TORONTO – Hammering away at seemingly minor details in a woman’s account of her interactions with Jian Ghomeshi may seem harsh to members of the public, but a former prosecutor says it’s a classic defence strategy meant to erode the witness’s credibility.
The first two days of the former CBC Radio host’s sex assault trial have focused on testimony from a woman who said Ghomeshi pulled hard on her hair while they were kissing in his car, then later grabbed her hair and punched her in the head at his home.
Under cross-examination, defence lawyer Marie Henein questioned precise details of the allegations, which date back to 2003, pressing the woman on whether she had worn hair extensions or if she had been pushed or pulled to the floor.
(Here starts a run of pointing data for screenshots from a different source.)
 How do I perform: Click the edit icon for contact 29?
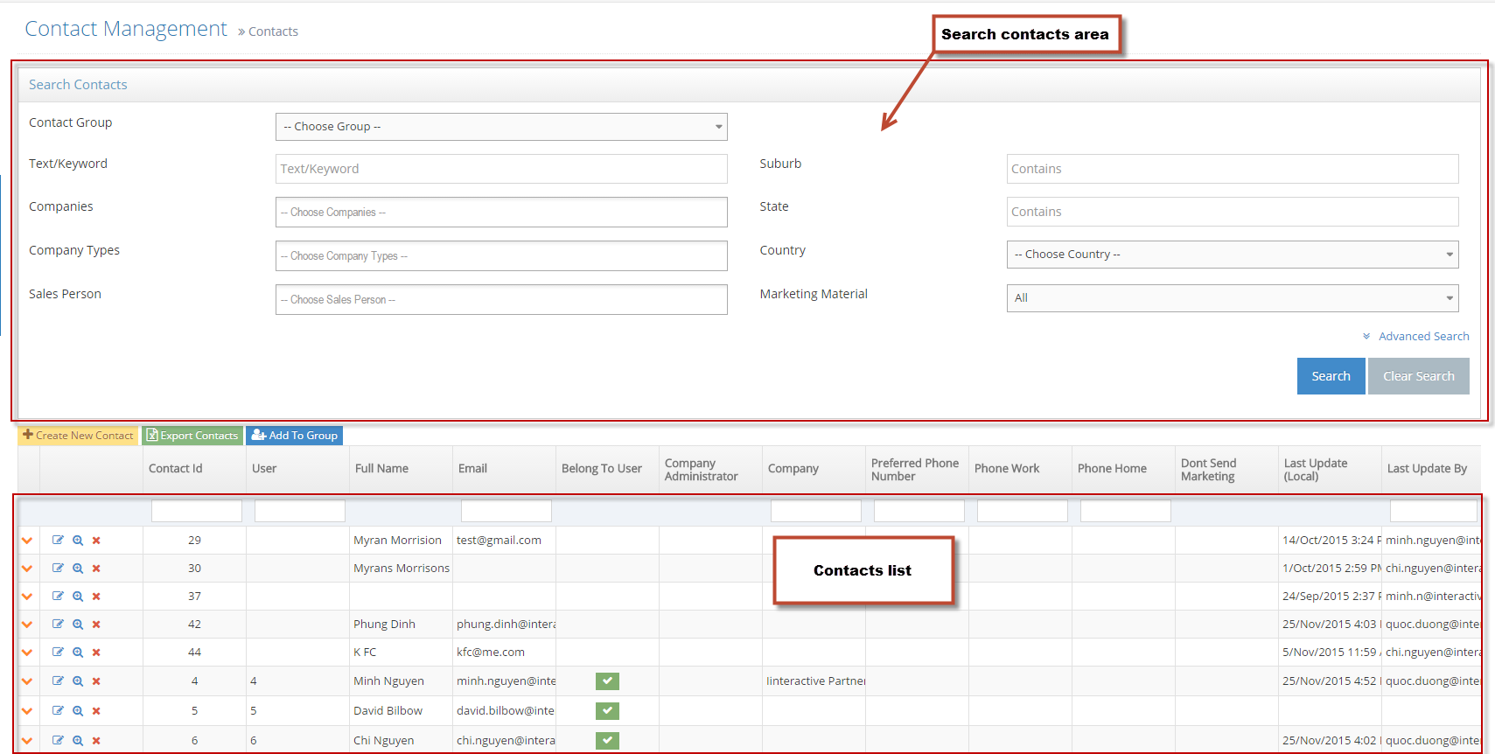point(58,541)
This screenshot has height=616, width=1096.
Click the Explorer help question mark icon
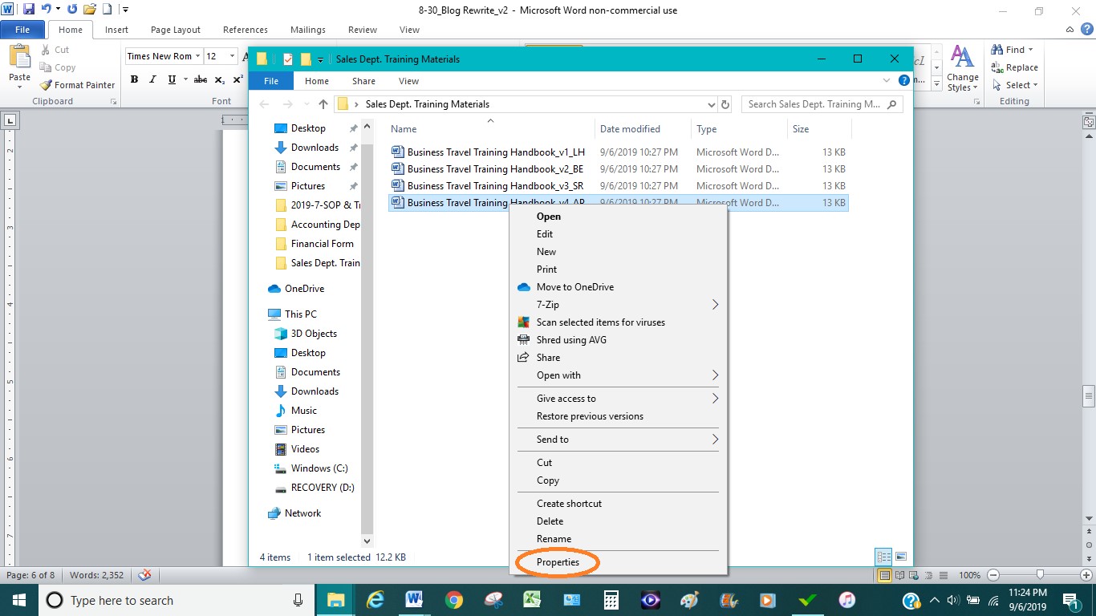click(x=904, y=81)
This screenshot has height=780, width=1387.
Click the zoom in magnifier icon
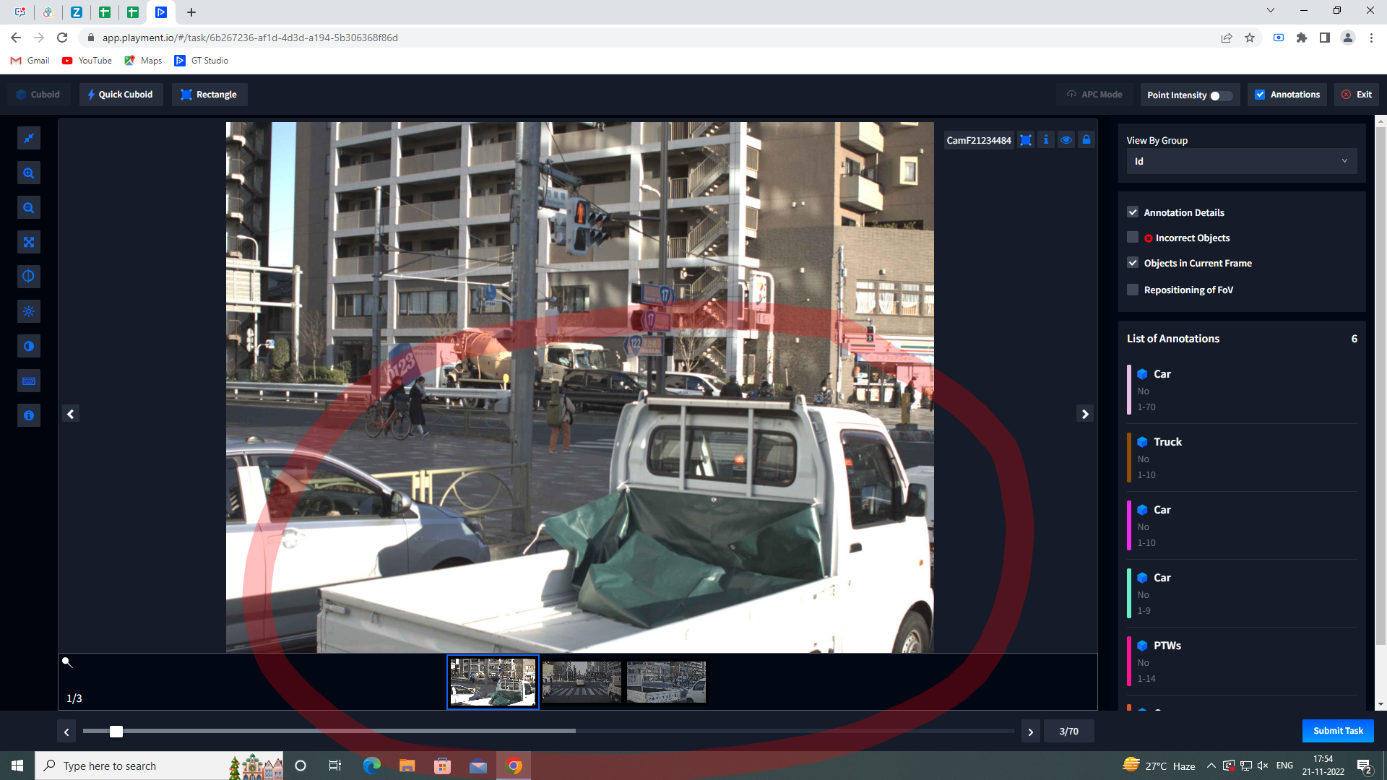[29, 173]
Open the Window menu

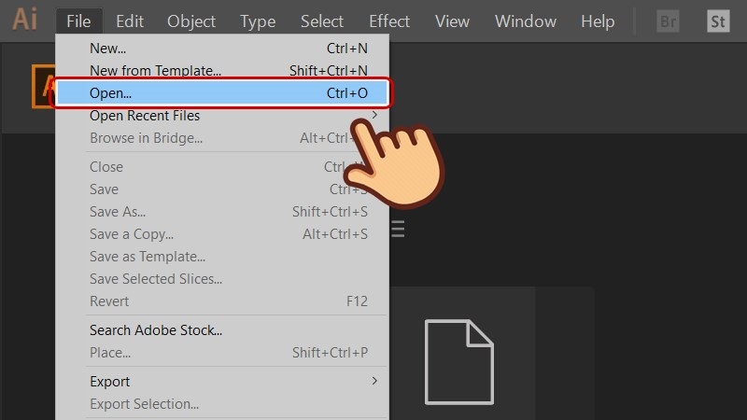pyautogui.click(x=525, y=21)
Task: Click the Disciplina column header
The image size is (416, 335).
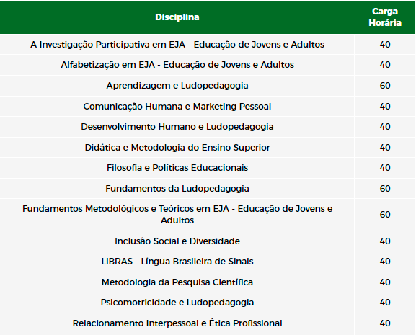Action: (177, 17)
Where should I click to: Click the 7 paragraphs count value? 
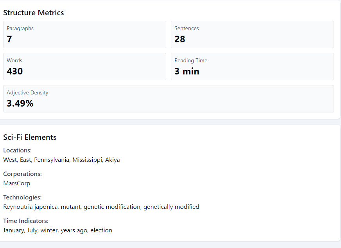(9, 39)
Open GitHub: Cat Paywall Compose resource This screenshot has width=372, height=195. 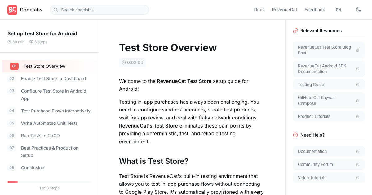(329, 101)
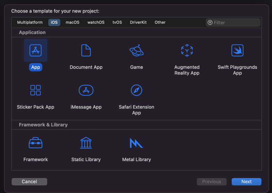The image size is (272, 193).
Task: Open the Other templates tab
Action: 160,22
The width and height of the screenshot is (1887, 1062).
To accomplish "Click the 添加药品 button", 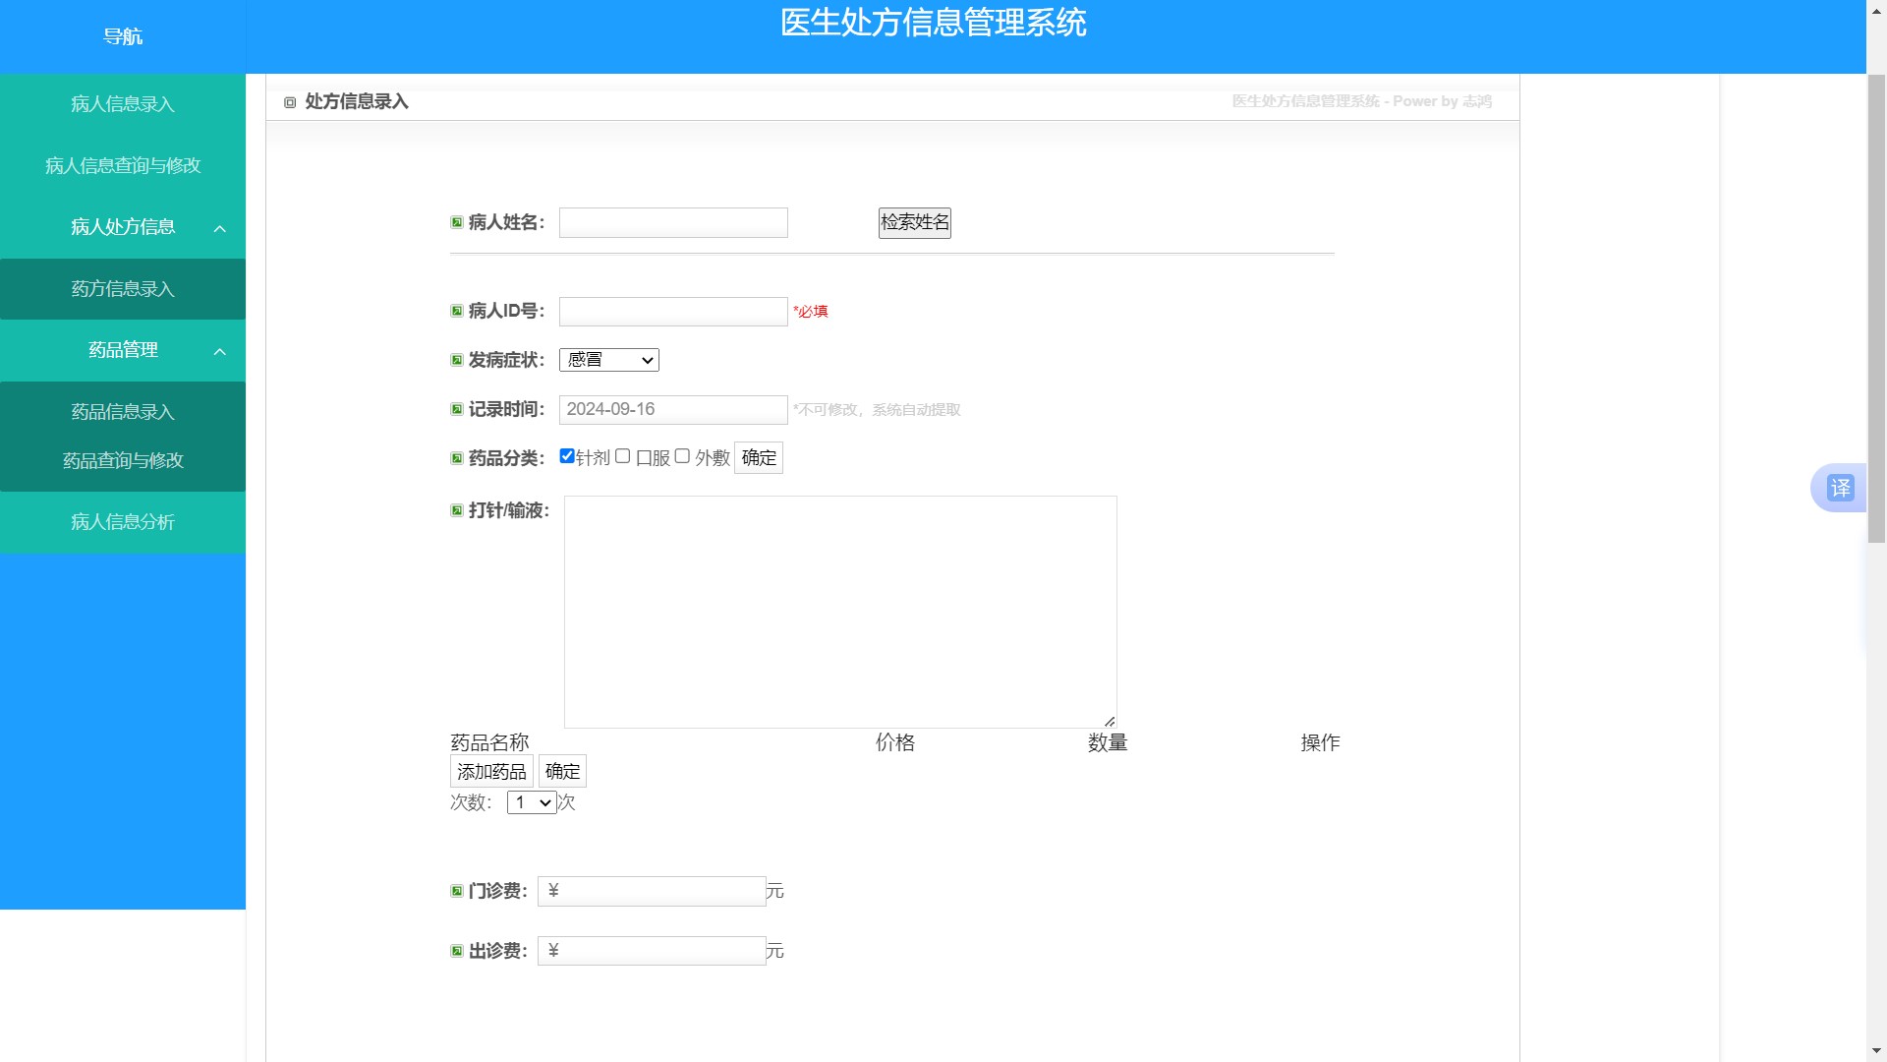I will pyautogui.click(x=491, y=772).
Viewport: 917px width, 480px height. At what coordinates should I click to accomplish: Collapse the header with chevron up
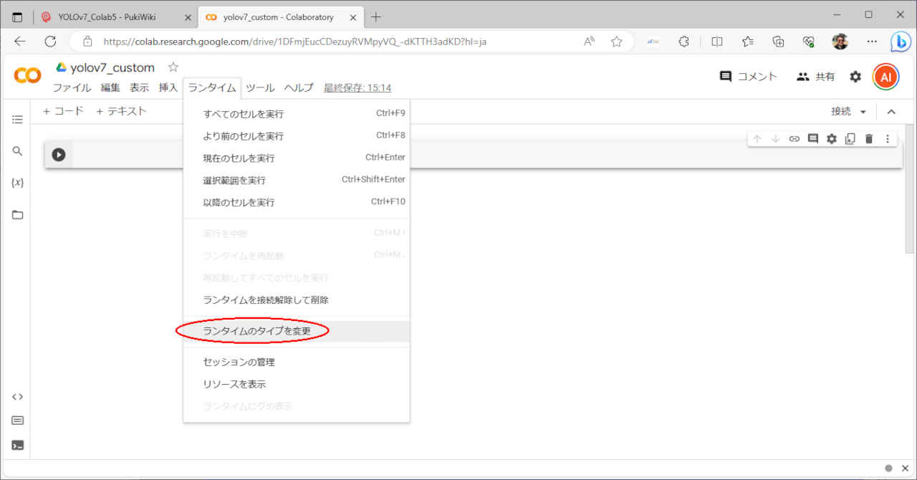[x=891, y=112]
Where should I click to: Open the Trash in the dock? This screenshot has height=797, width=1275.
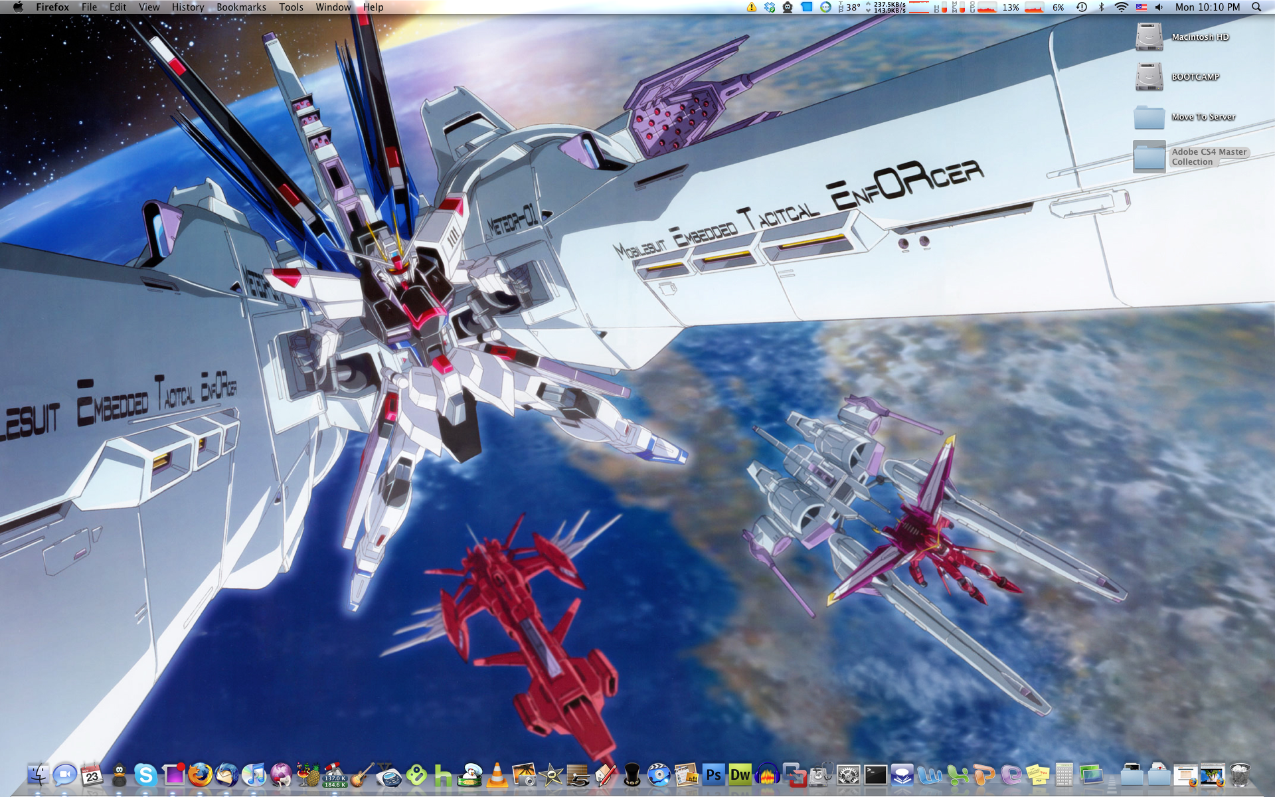1240,774
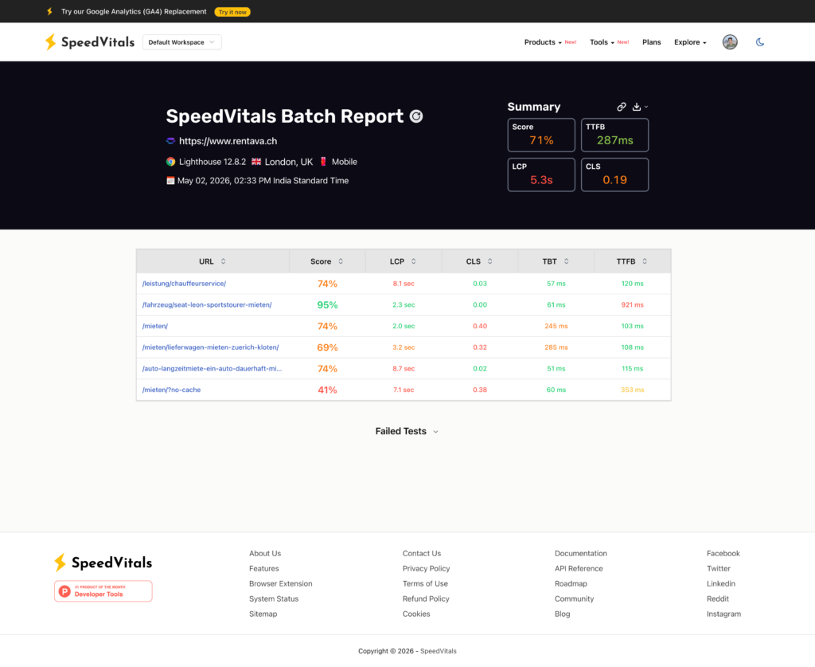Open the user profile avatar
The height and width of the screenshot is (667, 815).
click(x=730, y=42)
Ghomeshi has pleaded not guilty to four counts of sexual assault , which carry a maximum 18 months in jail, and a choking charge that has a potential maximum of life in prison.
The case has been closely watched and discussed on social media, with some expressing frustration or disbelief at the defence’s focus on what they consider to be insignificant minutiae.
“Since when is how a woman’s hair was styled such an important detail during a sexual assault? #Ghomeshi,” one tweeted.
Henein’s approach is “not surprising,” said Lisa Ridgedale, a former Crown attorney turned defence lawyer in British Columbia.
“A defence lawyer’s main job is to poke holes in the prosecutor’s case and the way you poke holes, especially in a case where events happened in the past, is going through details,” she said.
“You gather up all these details and then you discredit witnesses by having them contradict themselves on the details, either between witnesses or one witness itself.”
Part of the Crown’s preparation for trial is meeting with a witness to go over their prior statements and take note of any inconsistencies, Ridgedale said.
Unlike what’s shown in legal dramas on television and in the movies, Crown attorneys in Canada aren’t allowed to coach witnesses on their testimony, she said.
Instead, much of the process is simply getting the witness ready to deal with the stress of being in the spotlight and having someone challenge their recollections, she said.
“I don’t want to freak out a witness completely to the point where…they decide they can’t testify but if you put a witness on the stand with a good defence lawyer in a case like the Ghomeshi case, for instance, they’re going to get annihilated if they’re not prepared,” she said.
“So it’s good to let them know that they are going to try to discredit you, they are going to try to trick you, they are going to try and make it sound like you’re making things up — just focus on the question, just give your answer.”
That kind of groundwork can be particularly crucial in high-profile cases when witnesses can feel extreme pressure, said Daniel Lerner, a former assistant Crown attorney now with a private practice in Toronto.
Witnesses in those cases are also more likely to have spoken publicly about their experience, he said.
“If witnesses have given interviews or witnesses have talked about cases, there’s going to be more than one statement out there or possibly more than one version of what the witnesses have said,” he said.
It’s also possible the witness’s story has been distorted in the process, Lerner said.
“These are all important things for the prosecutor to know going in to the trial because the last thing you want, especially with a witness on the stand, is a giant surprise,” he said.
The woman who testified against Ghomeshi on Monday and Tuesday alleged that the Toronto Star “twisted” her account in its coverage of the allegations.
While preparation is key, too much can backfire, Lerner said.
The criminal justice system requires the prosecution to disclose any relevant evidence it collects to the defence, including any new information that arises in meeting with witnesses, he said.
The defence has no such obligation, he said. “It is a one-way street in criminal law,” he said.
Both lawyers said they instruct witnesses to simply tell the truth and admit what they don’t remember rather than try to outsmart the defence.
“If they come across as guessing on the stand, they’re not going to be believed,” Lerner said.
“It’s not like TV, it’s not some type of chess game between them and the lawyer who’s cross-examining them, they’re just there as a witness.”